With three of four starters returning to a secondary anchored by senior leaders, no one is expecting a drop-off from the Commodore defense this season. Senior cornerback Andre Hal, who has been named to the preseason watch lists for the Bednarik, Thorpe and Maxwell Awards, appreciates the years his position group has invested in the program because of the advantage that gives them in communicating on the field.
"We have four seniors in the back, with me, Kenny [Ladler], Steven [Clarke] and Javon [Marshall]," Hal said. "We've all played since freshman year. We've had a lot of experience, a lot of playing time. We don't huddle up, we get our plays from the sideline, so we have to have good communication. I think that's why we've been so good."
Clarke, who came on strong at the end of the 2012 season before making a season-high five tackles in Vanderbilt's Music City Bowl victory over North Carolina State, is looking to fill the opposite corner position vacated by the graduation of two-year starter Trey Wilson. Clarke knows that the experience he and his classmates have built together allows each person to be confident his teammates will be filling their assignments. He especially counts on safeties Ladler and Marshall to have his back in coverage.
"They're going to be where they're supposed to be," Clarke said. "That's why we're so aggressive at corner. We're allowed to jump stuff because the safeties are going to be there."

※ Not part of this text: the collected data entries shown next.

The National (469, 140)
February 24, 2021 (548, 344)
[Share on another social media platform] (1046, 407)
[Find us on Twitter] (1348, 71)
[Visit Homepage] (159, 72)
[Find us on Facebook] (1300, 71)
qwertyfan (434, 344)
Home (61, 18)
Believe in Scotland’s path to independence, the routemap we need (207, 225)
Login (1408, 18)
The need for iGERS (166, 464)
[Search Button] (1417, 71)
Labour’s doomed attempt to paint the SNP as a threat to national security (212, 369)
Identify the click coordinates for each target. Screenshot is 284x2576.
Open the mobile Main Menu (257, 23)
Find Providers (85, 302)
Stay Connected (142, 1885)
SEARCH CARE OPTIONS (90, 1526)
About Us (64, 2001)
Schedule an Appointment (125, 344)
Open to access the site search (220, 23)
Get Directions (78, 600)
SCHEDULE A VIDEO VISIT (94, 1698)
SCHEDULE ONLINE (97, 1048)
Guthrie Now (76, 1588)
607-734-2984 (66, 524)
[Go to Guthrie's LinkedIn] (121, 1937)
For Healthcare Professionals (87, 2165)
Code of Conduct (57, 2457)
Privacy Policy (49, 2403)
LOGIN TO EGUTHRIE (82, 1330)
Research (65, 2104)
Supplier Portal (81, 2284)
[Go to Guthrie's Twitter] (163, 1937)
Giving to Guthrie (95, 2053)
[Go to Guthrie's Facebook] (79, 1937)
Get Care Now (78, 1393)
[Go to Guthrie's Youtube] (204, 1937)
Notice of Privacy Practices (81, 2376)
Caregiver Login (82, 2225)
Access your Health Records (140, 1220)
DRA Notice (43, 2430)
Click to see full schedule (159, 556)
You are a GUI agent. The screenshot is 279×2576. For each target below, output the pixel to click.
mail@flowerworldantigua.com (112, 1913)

Those tenets of communication and trust are the backbones of defensive coordinator Bob Shoop's system. The third-year mentor, who also coaches the safeties during individual drills, has been able to put more responsibility on his players as they have grown into leadership roles on his defense.
"Coach Shoop is probably one of the best defensive coaches in the country right now," Hal said. "He puts us in great positions and he really trusts us. We'll be in the middle of the open-field, and he'll call zero blitz because he trusts us. I like that."
That trust from coach to player has permeated all aspects of the secondary. The group's most experienced member, Stone Mountain, Ga., native Kenny Ladler has started 26 games at safety for Vanderbilt.
"I have no doubt in my mind about those guys out on the field with me," Ladler said. "We've been together. We've experienced good and bad together. We all know what to expect from each other and how to operate out there with each other."
Competition has always had an important place for this group. Playing together for the last three years, all of the senior members of the Commodore secondary feel like they have made each other better.
Although linebacker Karl Butler is technically no longer a member of the Commodores' secondary, the New Orleans, La., native began his Commodore career as a defensive back. Butler was recruited as a cornerback but has changed positions a number of times as coaches looked for ways to keep him on the field. Butler and Ladler have worked together since they were both looking for time at the same position.
"When we first got here, he played free safety like me," Ladler said of Butler. "Even though I was starting, he was right behind me, and he was pushing me from my freshman year. Ever since, we were like iron sharpening iron."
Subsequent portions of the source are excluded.